Naquela época (que guarda significativas analogias com a atual), o Brasil emergia de um doloroso processo de "ajuste" depois de um ciclo de forte endividamento externo. Após três anos de recessão, reforçada por forte achatamento salarial, e de uma desvalorização cambial sensível, a partir de meados de 1984 a economia voltava a crescer e obtinha superávits comerciais recordes.
As autoridades do governo Figueiredo reivindicavam a paternidade desse feito, que seria prenúncio de uma retomada duradoura da economia.
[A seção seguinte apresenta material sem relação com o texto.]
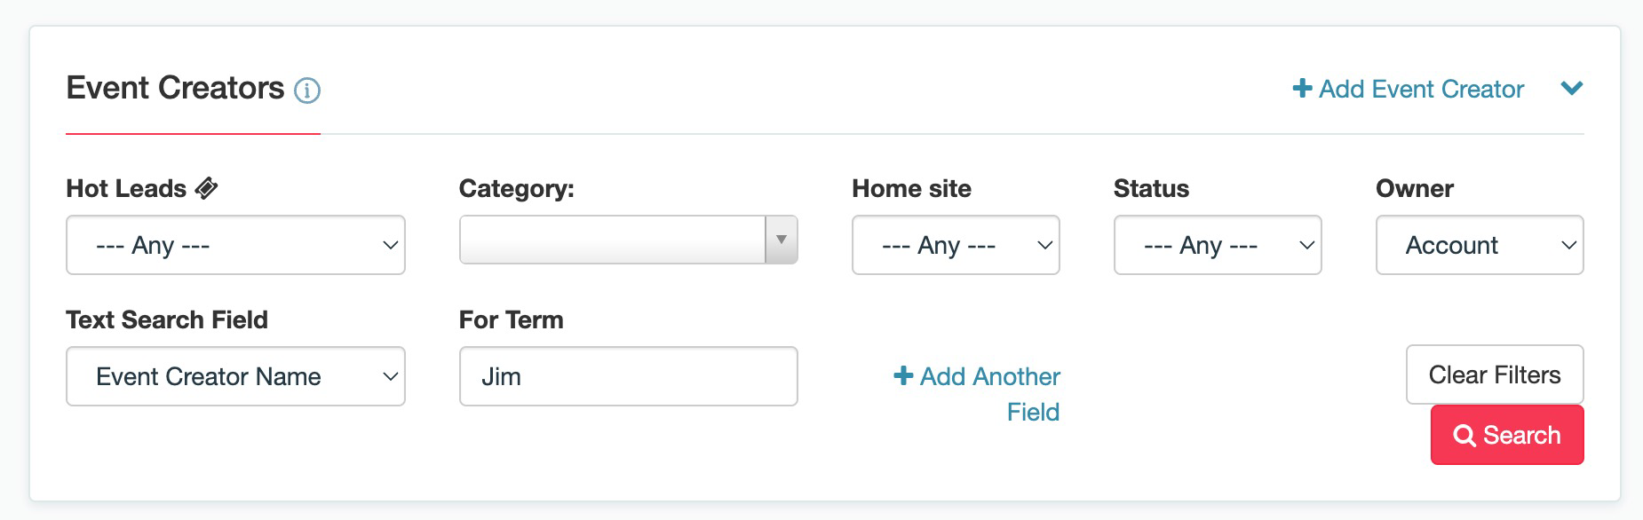Click inside the Category text box
The image size is (1643, 520).
coord(613,240)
Já analistas da oposição ao regime militar argumentavam que o superávit era "filho", basicamente, da contração do mercado interno e da desvalorização do câmbio e, por isso, tenderia a ser corroído à medida que o mercado interno se reerguesse.
Alguns, no entanto, julgavam que o superávit teria caráter duradouro por refletir mudanças na estrutura produtiva propiciadas pelo ciclo de investimentos estimulado pelo governo Geisel e seu Segundo Plano Nacional de Desenvolvimento.
Embora tais mudanças fossem inequívocas (vários elos da cadeia industrial foram internalizados, substituindo importações e diversificando as exportações), nos anos seguintes a economia não se revelou capaz de compatibilizar crescimento e saldos comerciais altos. Em particular nos momentos em que o mercado interno cresceu rapidamente -como em 1986, sob o Plano Cruzado, e no início do Plano Real-, o saldo comercial foi subitamente corroído.
Um dos fatores que mais contribuíram para isso foi o fato de que -em meio a uma aceleração global das inovações e do progresso técnico- a pauta de exportações do país se manteve baseada em bens de menor grau de elaboração, que contam com demanda externa menos dinâmica.
Esse quadro pouco mudou nos últimos anos -até porque os investimentos se mantiveram baixos, assim como a capacidade da economia de gerar e difundir inovações tecnológicas. Logo, saudar o crescimento recente das exportações brasileiras não nos deve impedir de perceber que, do ponto de vista qualitativo, elas continuam frágeis. Por isso mesmo, olhando para o médio e longo prazo, cabe manter reservas quanto à sustentabilidade do saldo comercial.
Ainda é necessário definir e implementar políticas capazes de efetivamente compatibilizar, ao longo do tempo, um crescimento vigoroso e sustentado do mercado interno com a preservação de uma posição saudável nas contas externas.